Plastic products pollution due to littered and mismanaged plastic waste is a global environmental issue that must be urgently addressed. It has adverse impacts on ecosystems in general and marine ecosystems in particular ( 80% of plastic waste originate from land sources. 9.2 billion tons of plastic have been produced since 1950, among which 7 billion tons of waste have been generated. Each year, 400 million tons of plastic are produced, of which one-third are produced for single use products and around 10 million tons are dumped into the ocean[1]).
Single-use plastic products are defined by the UN Environment Programme (UNEP) as “an umbrella term for different types of products that are typically used once before being thrown away or recycled”[2], which include food packaging, bottles, straws, containers, cups, cutlery and shopping bags.

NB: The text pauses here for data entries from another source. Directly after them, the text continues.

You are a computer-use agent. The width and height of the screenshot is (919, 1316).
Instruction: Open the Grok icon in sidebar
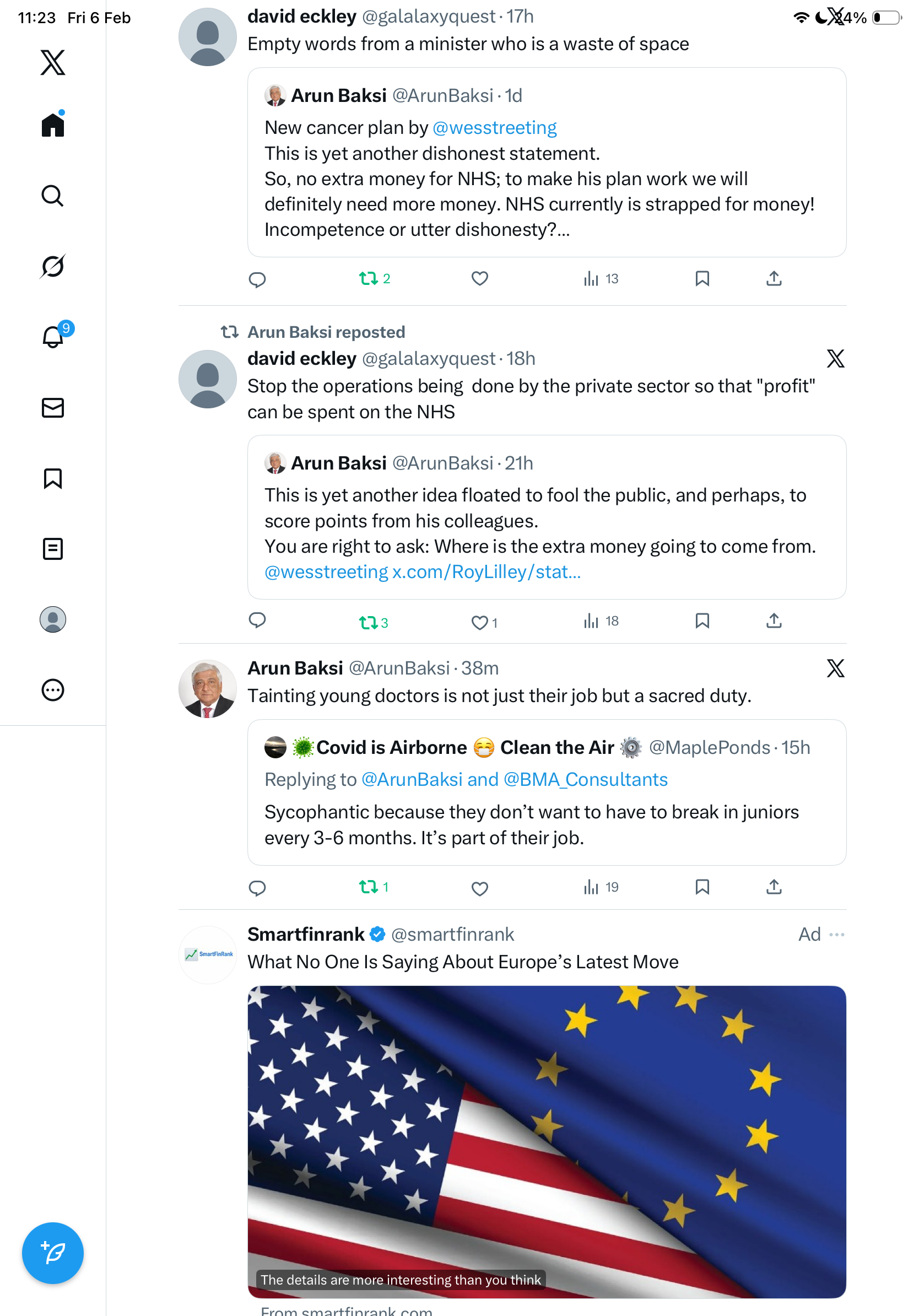pyautogui.click(x=53, y=266)
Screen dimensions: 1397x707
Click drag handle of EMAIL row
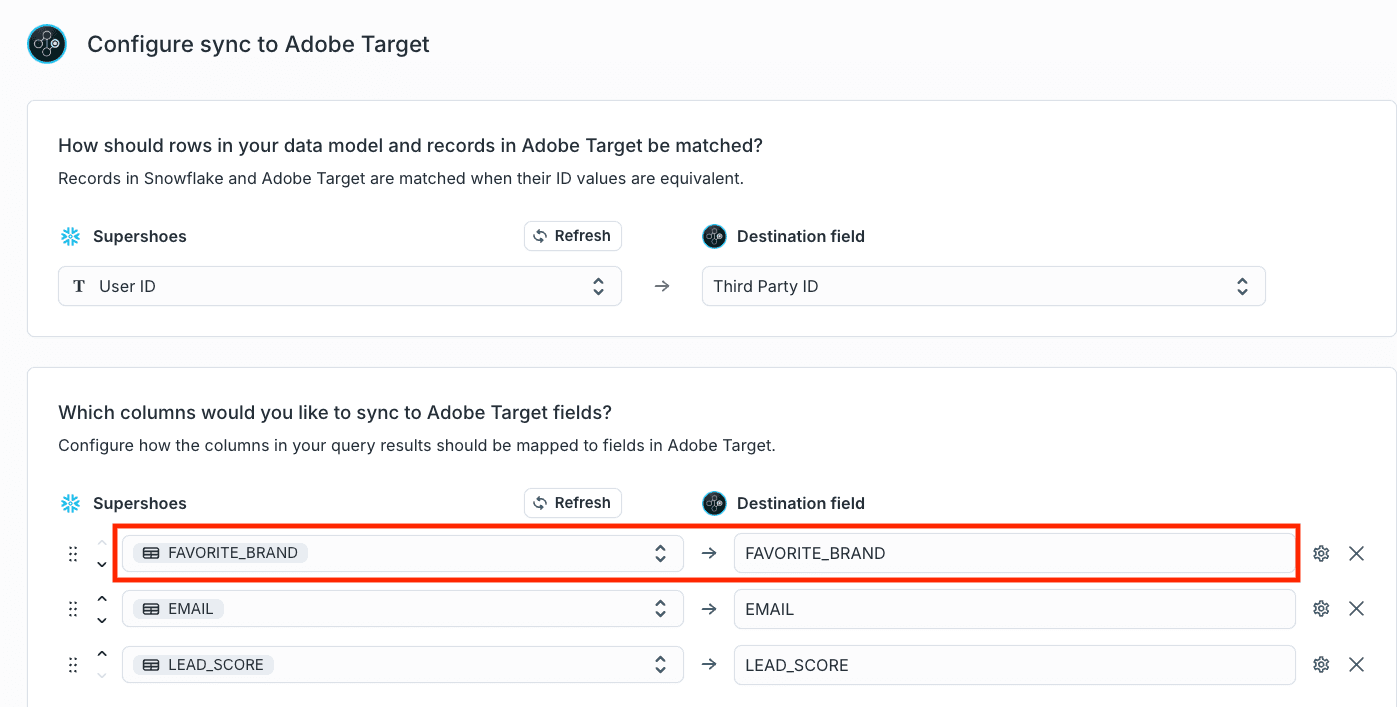point(73,608)
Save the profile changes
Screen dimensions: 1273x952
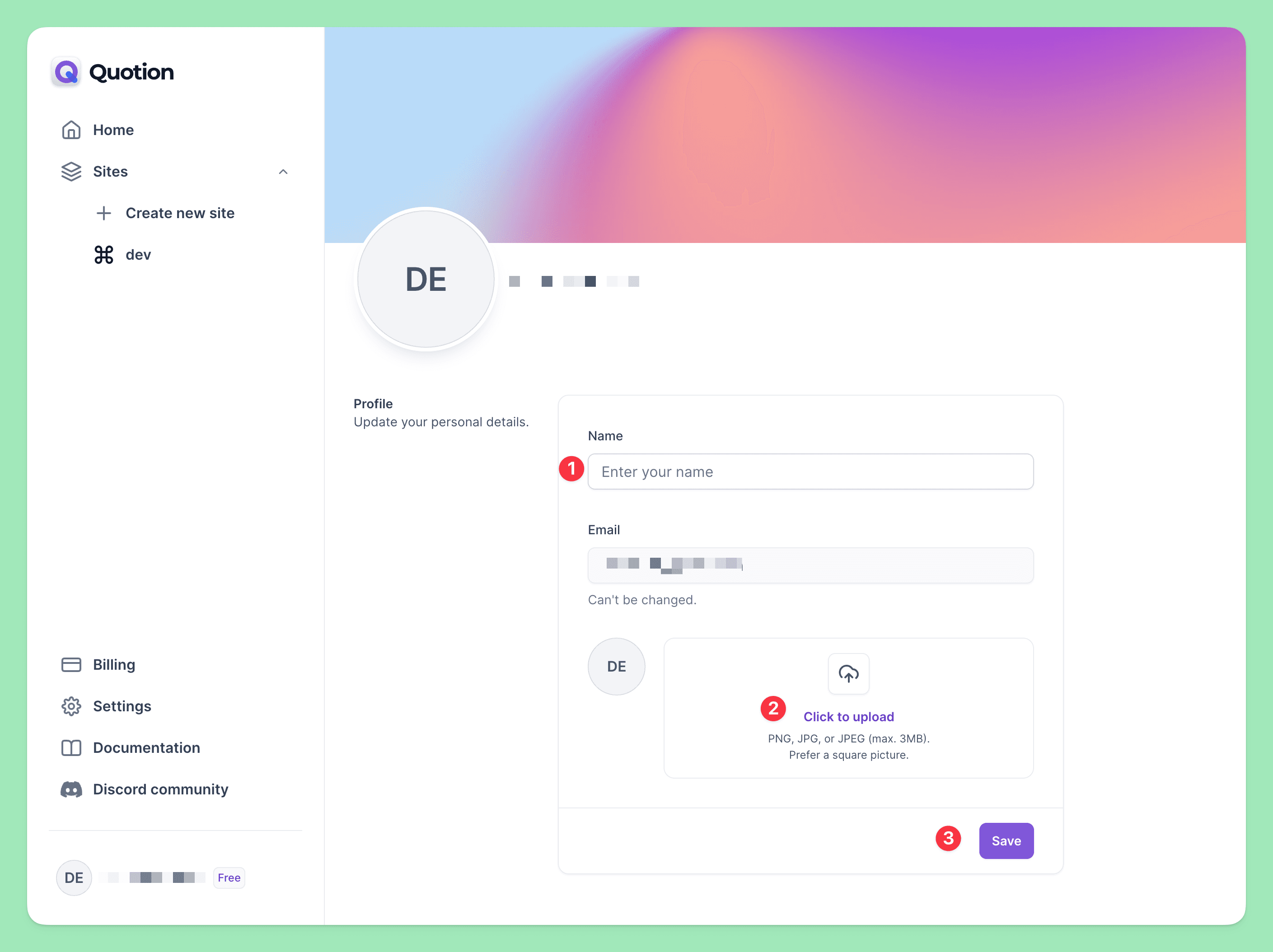tap(1005, 840)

Progress has been made to tackle plastic pollution at a global scale. Noticeable actions include the Stockholm Convention on persistent organic pollutants, amendments of the annexes to the Basel Convention to address the issue of transboundary movement of plastic waste, the marine litter action plans under the regional seas conventions, and the International Marine Organization (IMO) action plan for marine litter from ships. A series of UNEA resolutions since 2014 have also addressed the challenge and an ad-hoc open-ended expert group on marine litter (AHEG) was established in 2017 by UNEA3 to identify potential solutions. It concluded its work on 13 November 2020 detailing a number of response options, including development of “definitions of unnecessary and avoidable use of plastic, including single-use plastic”[3].

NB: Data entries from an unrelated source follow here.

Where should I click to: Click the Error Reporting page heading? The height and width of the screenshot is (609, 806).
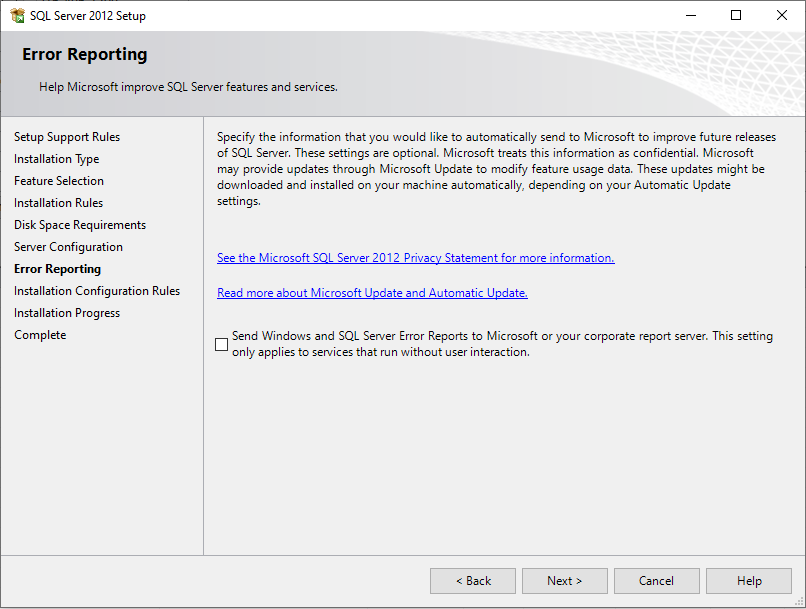point(84,54)
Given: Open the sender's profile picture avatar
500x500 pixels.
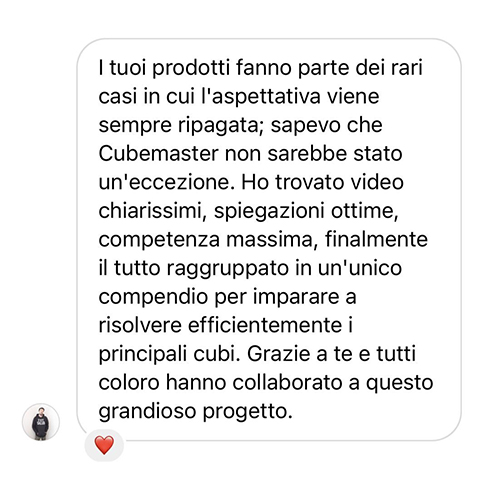Looking at the screenshot, I should point(41,422).
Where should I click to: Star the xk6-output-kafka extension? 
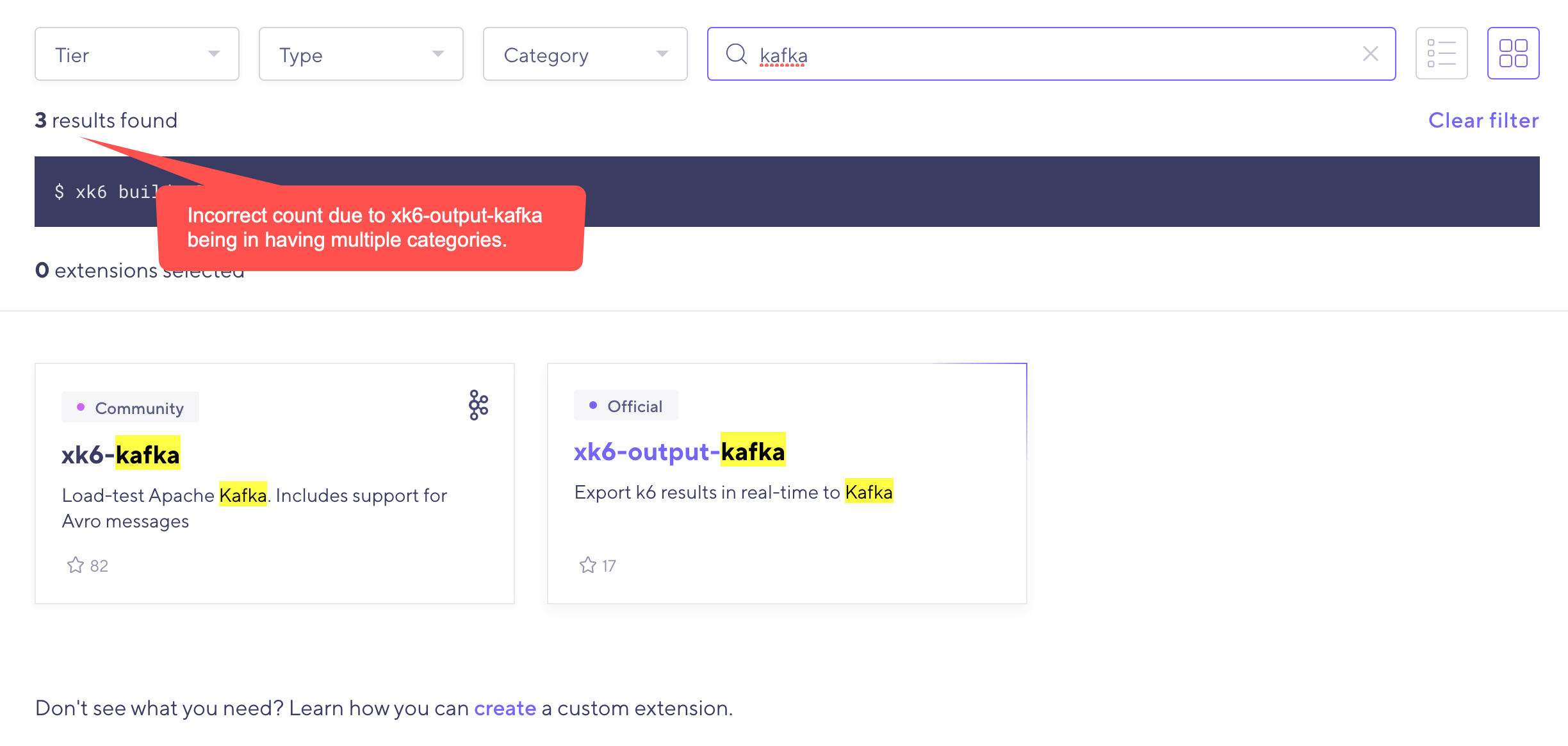point(588,565)
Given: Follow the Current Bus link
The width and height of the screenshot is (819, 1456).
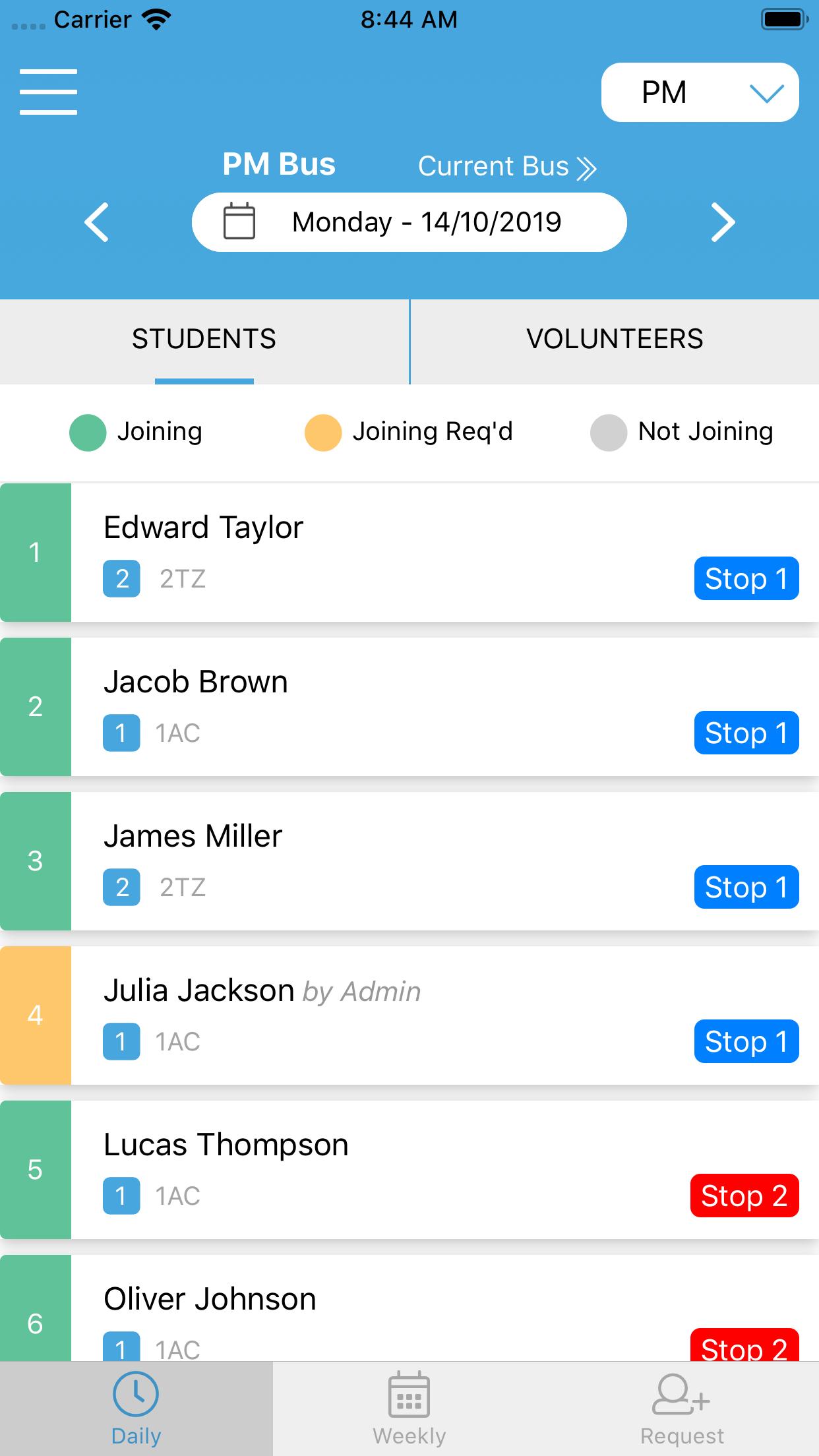Looking at the screenshot, I should [x=493, y=167].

There is, therefore, a need to decrease specifically our consumption of single-use plastic products and to consider alternative solutions. In March 2019, 4th United Nations Environment Assembly (UNEA-4), adopted a resolution on “Addressing Single-use plastic products pollution” (UNEP/EA.4/R.9), which “encourages Member States to take actions, as appropriate, to promote the identification and development of environmentally friendly alternatives to single-use plastic products, taking into account the full life cycle implications of those alternatives”. IUCN adopted three resolutions addressing the issue of single-use plastic (WCC 2020 Res 19 & Res 69 & 77). Resolution 69 urges “State Members to take priority action by 2025 to prevent pollution of protected areas by single-use plastic products, with the ultimate goal of eliminating all plastic pollution in protected areas”.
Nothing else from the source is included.